The House is considering legislation to hike the tipping fee on some 23 million tons of trash dumped annually at Pennsylvania landfills from $2-a-ton to $6-a-ton. The higher fees would generate an estimated $135 million in new revenues annually that would be split among a half-dozen different programs.

These include Growing Greener environmental initiatives, downtown renewal including the Main Street program, the state Game Commission, state Fish and Boat commission, Wild Resource Conservation Fund as well as volunteer fire companies.

If enacted, this legislation would mark the third major community/conservation funding initiative in Pennsylvania during the past decade. The state Department of Conservation and Natural Resources has funded park and recreation improvements since 1993 with a share of revenues from the realty transfer tax dedicated to the Keystone Fund. Growing Greener was launched in 1999 as a five-year umbrella program to fund everything from watershed protection to mineland reclamation to open space land projects with general tax revenues. Gov. Mark Schweiker has proposed cuts in the Keystone Fund and Growing Greener in order to help erase $1.2 billion in red ink.

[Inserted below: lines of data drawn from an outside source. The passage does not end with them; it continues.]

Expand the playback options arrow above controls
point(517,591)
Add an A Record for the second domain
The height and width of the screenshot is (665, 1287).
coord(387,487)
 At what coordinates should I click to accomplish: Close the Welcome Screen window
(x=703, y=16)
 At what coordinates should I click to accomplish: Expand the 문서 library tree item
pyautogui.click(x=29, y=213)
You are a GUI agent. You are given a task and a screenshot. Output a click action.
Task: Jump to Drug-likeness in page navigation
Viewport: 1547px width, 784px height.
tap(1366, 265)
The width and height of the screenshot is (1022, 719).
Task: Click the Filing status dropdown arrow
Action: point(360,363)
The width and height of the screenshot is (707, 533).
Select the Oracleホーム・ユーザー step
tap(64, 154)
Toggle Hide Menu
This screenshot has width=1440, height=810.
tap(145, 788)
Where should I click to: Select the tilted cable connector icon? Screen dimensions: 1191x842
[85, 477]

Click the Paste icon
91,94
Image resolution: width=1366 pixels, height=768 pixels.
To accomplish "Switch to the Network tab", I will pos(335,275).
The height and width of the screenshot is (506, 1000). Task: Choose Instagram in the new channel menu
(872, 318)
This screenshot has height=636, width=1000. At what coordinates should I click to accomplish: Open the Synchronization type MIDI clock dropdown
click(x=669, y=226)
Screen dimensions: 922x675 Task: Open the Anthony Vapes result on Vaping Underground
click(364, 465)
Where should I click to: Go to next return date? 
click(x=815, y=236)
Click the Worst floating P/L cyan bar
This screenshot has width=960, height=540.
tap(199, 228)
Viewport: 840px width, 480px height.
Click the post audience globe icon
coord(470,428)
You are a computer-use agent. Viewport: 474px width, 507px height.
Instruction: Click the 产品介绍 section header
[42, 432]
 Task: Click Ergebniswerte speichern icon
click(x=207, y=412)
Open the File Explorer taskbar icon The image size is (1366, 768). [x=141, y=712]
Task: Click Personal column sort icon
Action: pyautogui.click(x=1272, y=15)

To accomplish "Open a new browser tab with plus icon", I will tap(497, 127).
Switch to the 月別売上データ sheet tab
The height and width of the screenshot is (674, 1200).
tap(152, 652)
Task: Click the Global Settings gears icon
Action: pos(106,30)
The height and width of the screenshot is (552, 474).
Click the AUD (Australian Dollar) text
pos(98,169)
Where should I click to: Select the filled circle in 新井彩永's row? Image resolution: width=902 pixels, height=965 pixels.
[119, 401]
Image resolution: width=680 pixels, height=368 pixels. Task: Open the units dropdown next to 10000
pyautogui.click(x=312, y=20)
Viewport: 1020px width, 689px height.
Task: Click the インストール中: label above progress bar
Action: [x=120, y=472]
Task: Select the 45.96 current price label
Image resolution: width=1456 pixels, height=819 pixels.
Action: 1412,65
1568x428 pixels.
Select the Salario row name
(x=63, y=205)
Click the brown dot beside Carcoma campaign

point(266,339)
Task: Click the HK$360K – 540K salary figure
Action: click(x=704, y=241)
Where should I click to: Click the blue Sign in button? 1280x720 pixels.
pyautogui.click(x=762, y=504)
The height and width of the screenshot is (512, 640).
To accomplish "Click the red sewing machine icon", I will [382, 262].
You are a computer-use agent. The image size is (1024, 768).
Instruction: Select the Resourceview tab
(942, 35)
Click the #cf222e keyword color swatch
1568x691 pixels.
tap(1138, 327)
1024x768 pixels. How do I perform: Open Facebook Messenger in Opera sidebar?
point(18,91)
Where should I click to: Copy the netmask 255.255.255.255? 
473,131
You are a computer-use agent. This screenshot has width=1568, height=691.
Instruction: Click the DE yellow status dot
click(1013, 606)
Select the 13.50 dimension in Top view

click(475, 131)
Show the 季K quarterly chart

Advocates such as PennFuture, a non-profit environmental advocacy group, say some of the additional revenues will go to programs that were left out of the earlier funding initatives.

By bringing in $135 million in new revenues, lawmakers won't have to go along with the proposed budget cuts to Growing Greener and the Keystone Fund, says PennFuture official Jan Jarrett.

"Legislators should also make sure the $50 million that Schweiker wants to cut (from Growing Greener) is in the budget," she adds.

But critics says the hikes in tipping fees will be passed on to owners of residences and businesses in the form of higher monthly garbage collection bills.

"The cost of doing business in Pennsylvania is already high enough," says Tom McMonigle, chairman of the Pennsylvania Waste Industries Association.

"Raising taxes on trash is not a painless way to address the budget shortfall and will have long-term, adverse consequences on the Pennsylvania economy." The current bill version exempts incinerators, many of which are municipally owned and located in urban areas, from having to charge the higher tipping fee. Some 2 million tons of trash annually goes to incinerators.

And there are other sticking points as well.

The game commission wants to use its portion of revenues to finance improvements to state gamelands. The commission's funding traditionally comes from the sale of hunting licenses and a portion of federal excise taxes on the sale of sporting arms and ammunition. Rep. Merle Phillips, R-Northumberland, says such an earmark would compromise the commission's status as an independent state agency.

The bill would provide:

   » $80 million in revenues annually for Growing Greener programs.

   » $23 million for a new Community Renewal program to fund anti-sprawl and urban blight grants, Main Street and Elm Street programs and so-called smart growth initiatives. This is a favorite of Hosue Appropriations Chairman David Argall, R-Scuylkill.

   » $5 million to the game commission

   » $5 million to the fish and boat commission for hatchery improvements.

   » $1 million to the financially struggling Wild Resource Conservation Program. which funds projects to study and protect plant and animal species.

   » Up to $25 million to help volunteer fire companies purchase equipment.